Items from a dataset
+++
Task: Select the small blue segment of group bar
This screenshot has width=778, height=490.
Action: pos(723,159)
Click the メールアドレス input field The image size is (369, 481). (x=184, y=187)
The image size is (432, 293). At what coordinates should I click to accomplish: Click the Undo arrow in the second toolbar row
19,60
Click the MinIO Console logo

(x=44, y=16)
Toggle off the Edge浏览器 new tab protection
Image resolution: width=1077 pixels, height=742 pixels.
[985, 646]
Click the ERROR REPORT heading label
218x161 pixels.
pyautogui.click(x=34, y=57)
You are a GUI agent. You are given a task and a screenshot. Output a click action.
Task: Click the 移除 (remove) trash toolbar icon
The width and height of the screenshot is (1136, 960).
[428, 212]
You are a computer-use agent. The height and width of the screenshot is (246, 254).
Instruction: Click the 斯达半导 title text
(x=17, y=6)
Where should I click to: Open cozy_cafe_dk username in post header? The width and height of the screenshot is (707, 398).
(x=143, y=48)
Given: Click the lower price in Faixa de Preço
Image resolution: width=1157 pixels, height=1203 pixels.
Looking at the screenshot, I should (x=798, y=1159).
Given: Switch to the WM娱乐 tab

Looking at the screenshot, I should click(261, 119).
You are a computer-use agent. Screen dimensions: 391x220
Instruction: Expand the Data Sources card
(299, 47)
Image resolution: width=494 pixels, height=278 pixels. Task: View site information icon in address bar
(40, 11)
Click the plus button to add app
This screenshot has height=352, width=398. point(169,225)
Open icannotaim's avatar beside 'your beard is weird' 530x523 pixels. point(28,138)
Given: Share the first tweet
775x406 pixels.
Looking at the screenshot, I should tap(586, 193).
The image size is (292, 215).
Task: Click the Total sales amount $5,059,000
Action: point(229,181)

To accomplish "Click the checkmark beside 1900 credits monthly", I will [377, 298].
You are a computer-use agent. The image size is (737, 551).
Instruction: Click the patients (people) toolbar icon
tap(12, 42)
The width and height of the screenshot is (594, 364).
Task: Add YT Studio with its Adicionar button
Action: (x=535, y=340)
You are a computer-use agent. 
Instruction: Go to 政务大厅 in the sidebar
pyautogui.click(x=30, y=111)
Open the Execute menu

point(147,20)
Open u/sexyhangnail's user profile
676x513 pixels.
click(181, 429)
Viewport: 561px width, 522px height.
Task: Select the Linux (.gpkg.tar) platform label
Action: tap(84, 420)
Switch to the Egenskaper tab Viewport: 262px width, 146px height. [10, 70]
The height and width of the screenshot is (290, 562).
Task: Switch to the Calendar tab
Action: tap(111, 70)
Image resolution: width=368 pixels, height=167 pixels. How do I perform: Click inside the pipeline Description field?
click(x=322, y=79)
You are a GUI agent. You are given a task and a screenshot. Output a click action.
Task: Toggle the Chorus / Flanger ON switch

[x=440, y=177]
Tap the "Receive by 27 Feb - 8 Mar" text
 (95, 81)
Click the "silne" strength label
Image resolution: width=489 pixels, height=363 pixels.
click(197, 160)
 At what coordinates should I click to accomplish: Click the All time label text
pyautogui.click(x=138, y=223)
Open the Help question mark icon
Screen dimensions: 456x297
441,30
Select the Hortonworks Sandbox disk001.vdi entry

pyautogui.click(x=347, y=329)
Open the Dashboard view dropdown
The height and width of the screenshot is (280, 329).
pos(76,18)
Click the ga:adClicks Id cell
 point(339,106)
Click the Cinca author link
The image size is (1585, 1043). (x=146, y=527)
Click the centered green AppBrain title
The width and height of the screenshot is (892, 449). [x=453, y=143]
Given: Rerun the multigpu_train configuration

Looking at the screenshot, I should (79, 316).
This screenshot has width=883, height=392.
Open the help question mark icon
+++
Goal of the exercise.
With no line omitted, copy all the data exactly.

Response area.
Task: Select the small blue segment of group bar
This screenshot has width=778, height=490.
Action: pos(723,159)
Click the メールアドレス input field The image size is (369, 481). (x=184, y=187)
The image size is (432, 293). At what coordinates should I click to accomplish: Click the Undo arrow in the second toolbar row
19,60
Click the MinIO Console logo

(x=44, y=16)
Toggle off the Edge浏览器 new tab protection
Image resolution: width=1077 pixels, height=742 pixels.
[985, 646]
Click the ERROR REPORT heading label
218x161 pixels.
pyautogui.click(x=34, y=57)
You are a GUI agent. You are given a task and a screenshot. Output a click action.
Task: Click the 移除 (remove) trash toolbar icon
The width and height of the screenshot is (1136, 960).
[428, 212]
You are a computer-use agent. The height and width of the screenshot is (246, 254).
Instruction: Click the 斯达半导 title text
(x=17, y=6)
Where should I click to: Open cozy_cafe_dk username in post header? The width and height of the screenshot is (707, 398).
(x=143, y=48)
Given: Click the lower price in Faixa de Preço
Image resolution: width=1157 pixels, height=1203 pixels.
Looking at the screenshot, I should (x=798, y=1159).
Given: Switch to the WM娱乐 tab

Looking at the screenshot, I should click(261, 119).
You are a computer-use agent. Screen dimensions: 391x220
Instruction: Expand the Data Sources card
(299, 47)
Image resolution: width=494 pixels, height=278 pixels. Task: View site information icon in address bar
(40, 11)
Click the plus button to add app
This screenshot has height=352, width=398. point(169,225)
Open icannotaim's avatar beside 'your beard is weird' 530x523 pixels. point(28,138)
Given: Share the first tweet
775x406 pixels.
Looking at the screenshot, I should tap(586, 193).
The image size is (292, 215).
Task: Click the Total sales amount $5,059,000
Action: point(229,181)

To accomplish "Click the checkmark beside 1900 credits monthly", I will [377, 298].
You are a computer-use agent. The image size is (737, 551).
Instruction: Click the patients (people) toolbar icon
tap(12, 42)
The width and height of the screenshot is (594, 364).
Task: Add YT Studio with its Adicionar button
Action: (x=535, y=340)
You are a computer-use agent. 
Instruction: Go to 政务大厅 in the sidebar
pyautogui.click(x=30, y=111)
Open the Execute menu

point(147,20)
Open u/sexyhangnail's user profile
676x513 pixels.
click(181, 429)
Viewport: 561px width, 522px height.
Task: Select the Linux (.gpkg.tar) platform label
Action: tap(84, 420)
Switch to the Egenskaper tab Viewport: 262px width, 146px height. [10, 70]
The height and width of the screenshot is (290, 562).
Task: Switch to the Calendar tab
Action: tap(111, 70)
Image resolution: width=368 pixels, height=167 pixels. How do I perform: Click inside the pipeline Description field?
click(x=322, y=79)
You are a GUI agent. You are given a task and a screenshot. Output a click action.
Task: Toggle the Chorus / Flanger ON switch

[x=440, y=177]
Tap the "Receive by 27 Feb - 8 Mar" text
 (95, 81)
Click the "silne" strength label
Image resolution: width=489 pixels, height=363 pixels.
click(197, 160)
 At what coordinates should I click to accomplish: Click the All time label text
pyautogui.click(x=138, y=223)
Open the Help question mark icon
Screen dimensions: 456x297
441,30
Select the Hortonworks Sandbox disk001.vdi entry

pyautogui.click(x=347, y=329)
Open the Dashboard view dropdown
The height and width of the screenshot is (280, 329).
pos(76,18)
Click the ga:adClicks Id cell
 point(339,106)
Click the Cinca author link
The image size is (1585, 1043). (x=146, y=527)
Click the centered green AppBrain title
The width and height of the screenshot is (892, 449). [x=453, y=143]
Given: Rerun the multigpu_train configuration

Looking at the screenshot, I should (79, 316).
This screenshot has width=883, height=392.
Open the help question mark icon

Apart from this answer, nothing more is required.